=== EXCERPTED TEXT ===

Metropolis Hastings algorithm - a python primer
Posted on 18/04/2017 in posts machine learning implementation bayesian
%matplotlib inline
from ipywidgets import interact
import numpy as np
import matplotlib.pyplot as plt
from scipy import stats
def plot_distributions(samples, thetas, true_rv, prior_rv):
x = np.arange(samples.min()-1,samples.max()+1,0.01)
fig,ax = plt.subplots(1,2, figsize=(8,4))
ax[0].plot(thetas, prior_rv.pdf(thetas), color="b", label=r'Prior')
ax[0].axvline(x=true_rv.mean(), color="k", linestyle="--", lw=1, label="True mean")
ax[1].plot(x, true_rv.pdf(x), color="r", label=r'True')
ax[1].hist(samples, weights=np.ones_like(samples)/samples.shape[0], alpha=0.5, label=r'Samples')
ax[0].legend()
ax[1].legend()
ax[0].set_xlabel("theta")
ax[1].set_xlabel("x")
ax[0].set_title("Dist theta")
ax[1].set_title("Dist data")
fig.tight_layout()
return fig, ax
def construct_ll_func(samples, *rv_fixed_args, rv_class=stats.norm):
def log_likelihood(*rv_params):
return np.sum(rv_class(*rv_params, *rv_fixed_args).logpdf(samples), axis=-1)
return log_likelihood
Inspiration: https://www.youtube.com/watch?v=4gNpgSPal_8
Notes¶
- Metropolis hastings - Sample next location from distribution at the currect location. Move to next location based on the MH equation.
- Use a gaussian as the distribution and show the movement for arbitrary distributions.
- Gibbs sampling - Move along one dimension of the location conditional on the full current location.

===

→ **JOBS**
**A.** Answer these about the Metropolis Hastings primer:
(i) On what date was the post published?
(ii) What color does plot_distributions use for the prior curve?
(iii) According to the notes, along what does Gibbs sampling move?
**B.** Write what follows in the Metropolis Hastings primer, picking up after its last note.

=== RECORD LIST ===

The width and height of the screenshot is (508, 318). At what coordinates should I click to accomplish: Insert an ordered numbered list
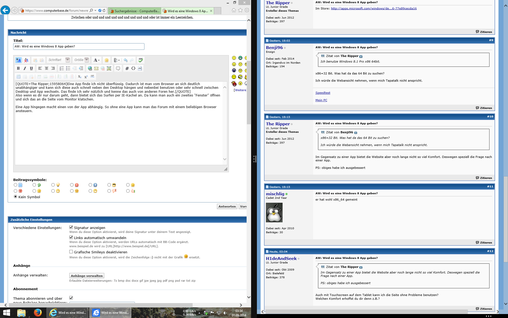click(x=62, y=68)
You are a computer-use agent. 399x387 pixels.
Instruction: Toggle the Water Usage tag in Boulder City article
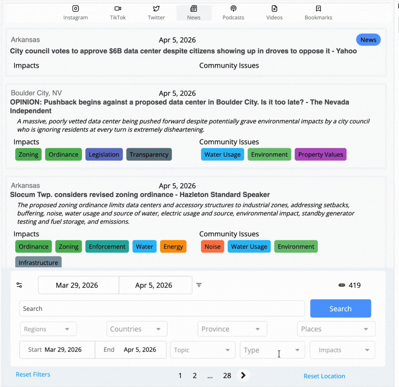coord(222,155)
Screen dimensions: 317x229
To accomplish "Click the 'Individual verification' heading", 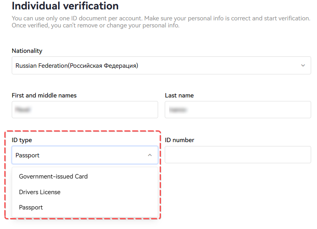I will (65, 6).
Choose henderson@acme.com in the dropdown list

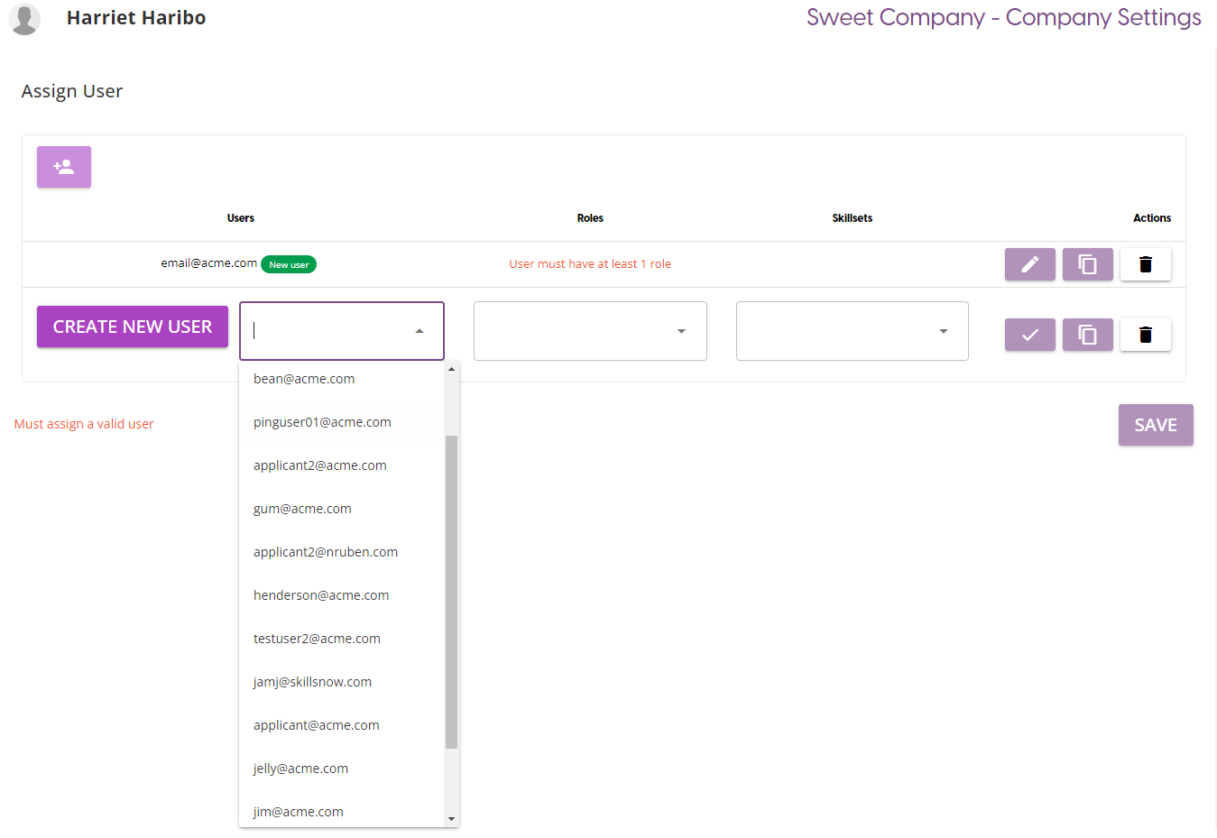click(x=321, y=595)
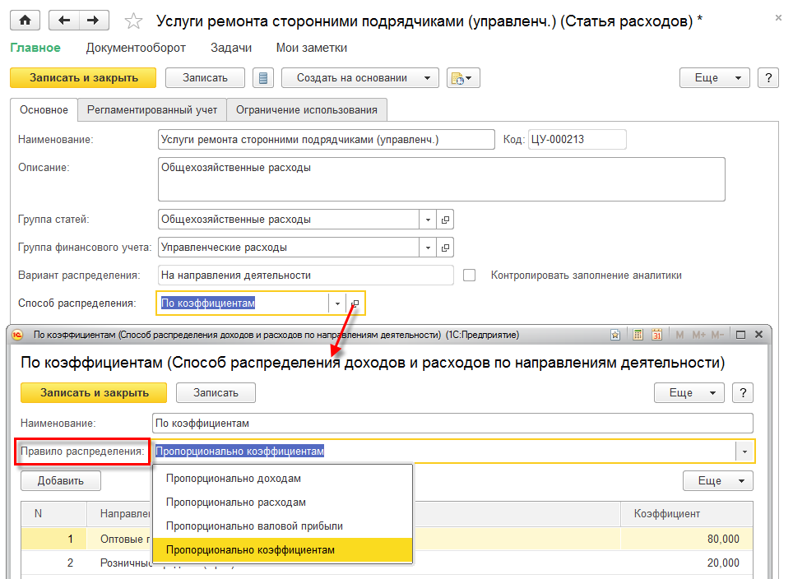
Task: Open the calculator icon in the dialog title bar
Action: point(638,335)
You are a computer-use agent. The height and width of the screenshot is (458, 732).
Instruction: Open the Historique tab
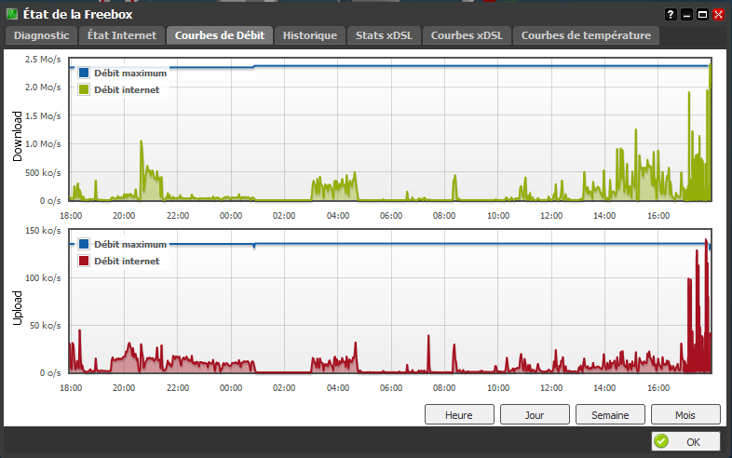pyautogui.click(x=310, y=35)
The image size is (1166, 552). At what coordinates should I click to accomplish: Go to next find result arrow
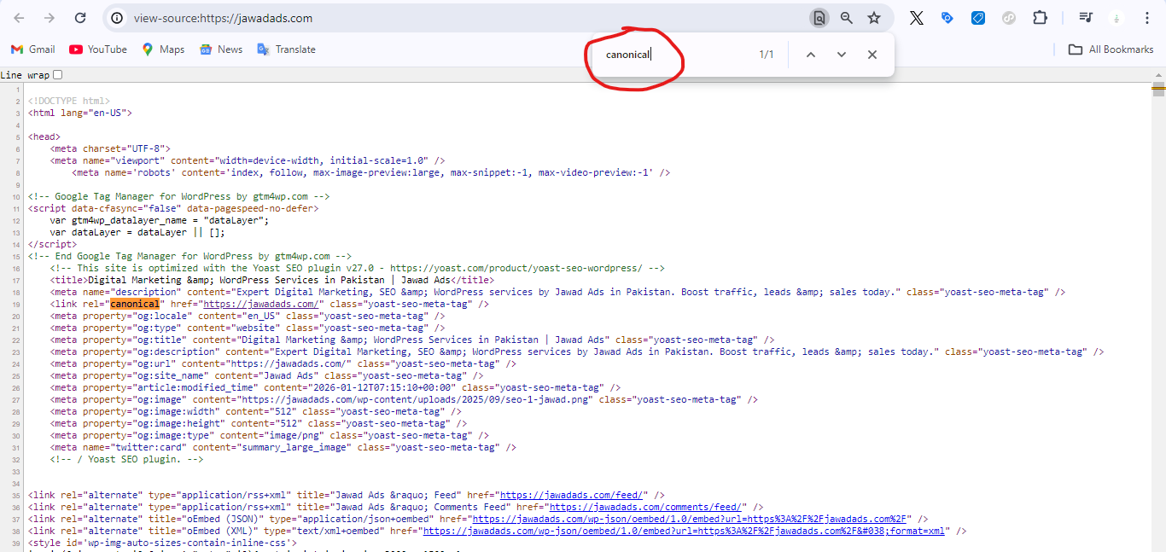coord(841,55)
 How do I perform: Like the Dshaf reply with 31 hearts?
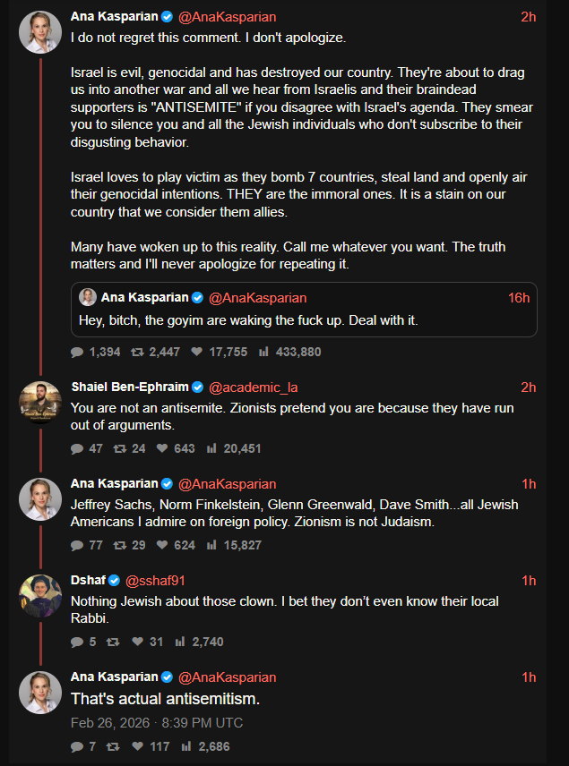tap(137, 642)
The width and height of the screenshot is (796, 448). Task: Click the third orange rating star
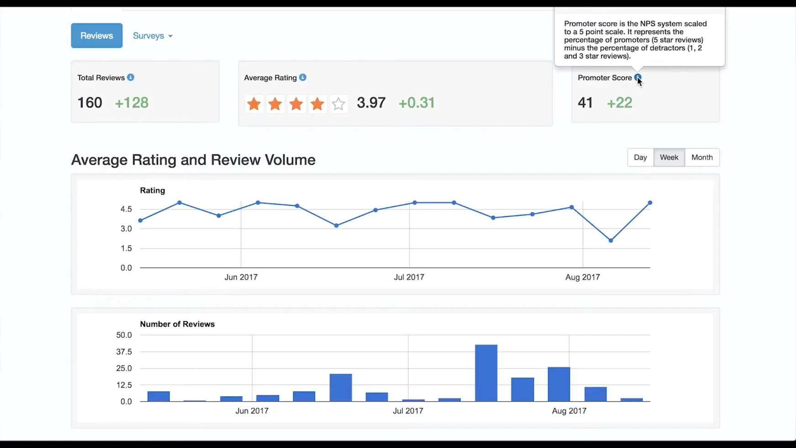point(296,104)
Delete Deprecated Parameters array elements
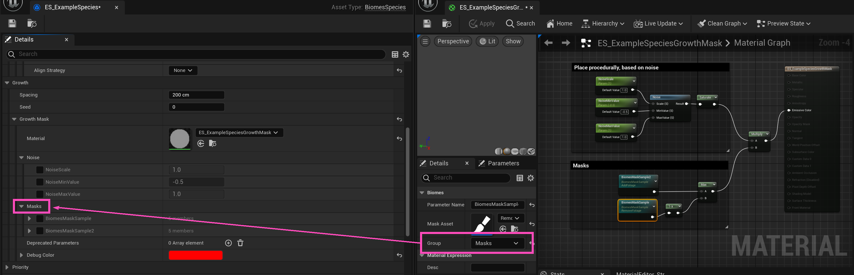Image resolution: width=854 pixels, height=275 pixels. [x=240, y=243]
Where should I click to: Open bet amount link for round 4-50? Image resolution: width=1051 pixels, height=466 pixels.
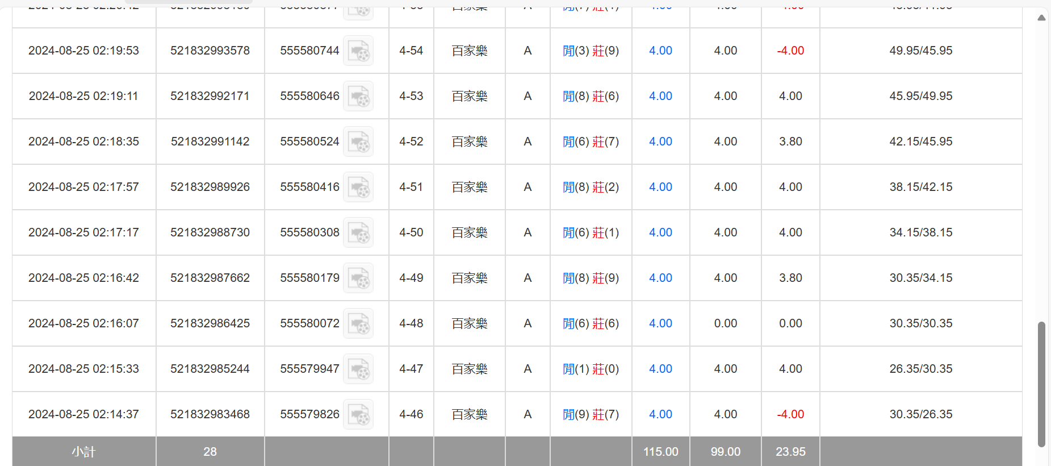click(660, 232)
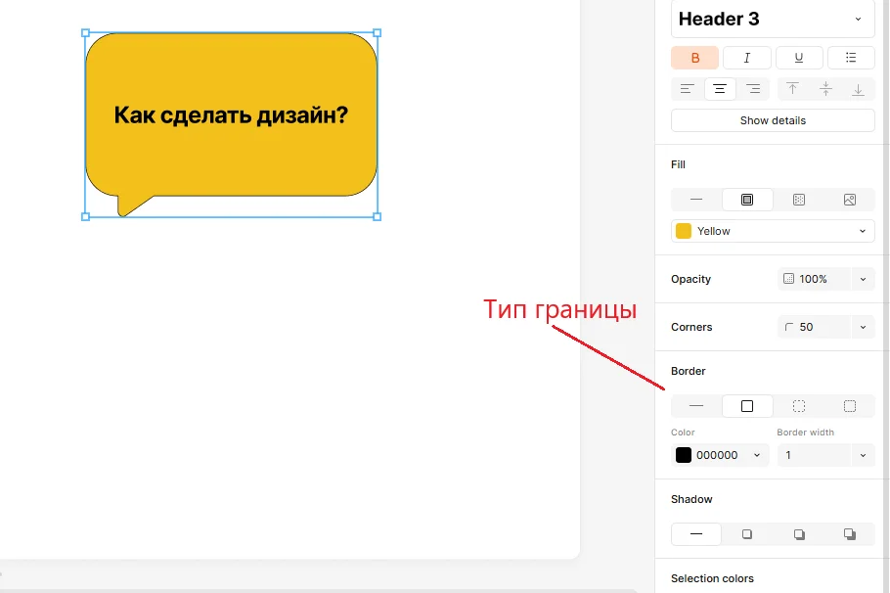The height and width of the screenshot is (593, 890).
Task: Align text to the left
Action: pyautogui.click(x=687, y=89)

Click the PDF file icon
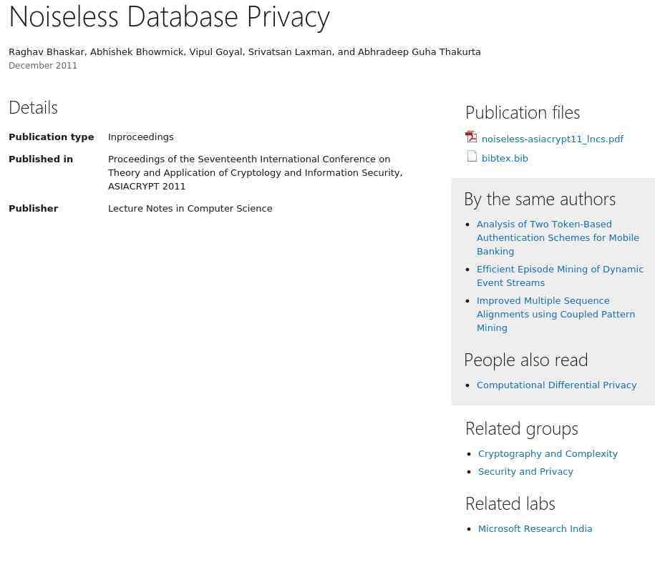click(471, 137)
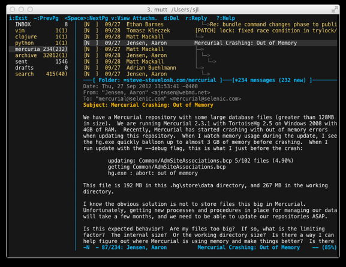
Task: Click thread arrow of 09/28 Jensen, Aaron reply
Action: point(206,55)
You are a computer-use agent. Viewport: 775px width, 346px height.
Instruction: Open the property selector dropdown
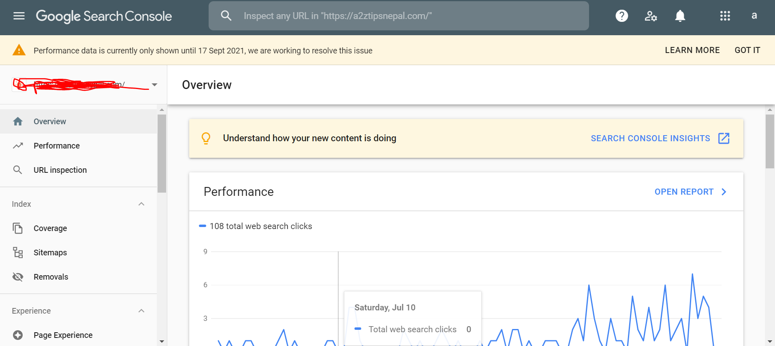click(x=154, y=85)
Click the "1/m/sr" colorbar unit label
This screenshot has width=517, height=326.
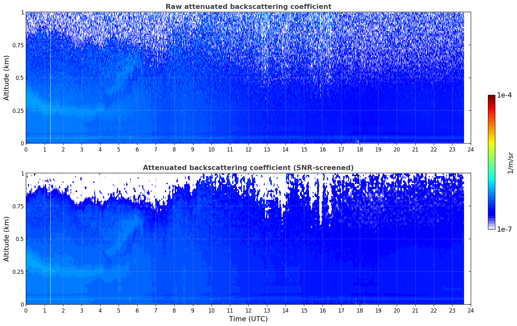pyautogui.click(x=510, y=162)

===

→ **THE REPLIES**
**A.**
(i) 18/04/2017
(ii) "b"
(iii) One dimension of the location, conditional on the full current location.

**B.**
Problem definition¶
Let us say we are given $n$ samples $X$ which are supposedly generated from a true distribution $p(X\mid\theta)$ which is parametrized by variables $\theta$. We wish to know the probability distribution over all possible $\theta$s, $p(\theta \mid X)$, which could have generated the data samples $X$. We start with some prior distribution $\psi(\theta)$
Ofcourse, $p(\theta \mid X)$ and $p(X\mid\theta)$ are related by the following equation:
$$ \begin{equation} p(\theta \mid X) = \frac{p(X\mid\theta)\psi(\theta)}{Z}\\ Z = \int_{\theta}{p(X\mid\theta)\psi(\theta)d{\theta}} \end{equation} $$If $p(\theta \mid X)$ doesn't have an analytic solution, then calculating it is hard because of the integral involved in calculation of $Z$. Hence, we use the monte-carlo methods to samples from $p(\theta \mid X)$ to approximate its value.
N=10
true_mean, true_std = -3, 2
true_rv = stats.norm(true_mean, true_std)
samples = true_rv.rvs(N)
prior_rv = stats.norm(0, 1)
thetas_prior = np.arange(-5,5, 0.01)
plot_distributions(samples, thetas_prior, true_rv, prior_rv)
Sampling from the markov chain¶
We want to ensure that we sample $\theta$'s such that their distribution converges to the true distribution over $\theta$s. This distribution will help us quantify our uncertainity in the values of $\theta$s. So, if the number of data samples $X$ is too few, then the uncertainity should be higher else uncertainity should reduce.
current_theta = prior_rv.rvs()
current_rv = stats.norm(current_theta, true_std)
ll = np.sum(current_rv.logpdf(samples)) # Manually specify the log likelihood
pi_theta = np.exp(ll)*prior_rv.pdf(current_theta)
print(current_theta, pi_theta, ll)
fig, ax = plot_distributions(samples, thetas_prior, true_rv, prior_rv)
ax[0].axvline(x=current_theta, color="r", linestyle="--", lw=1)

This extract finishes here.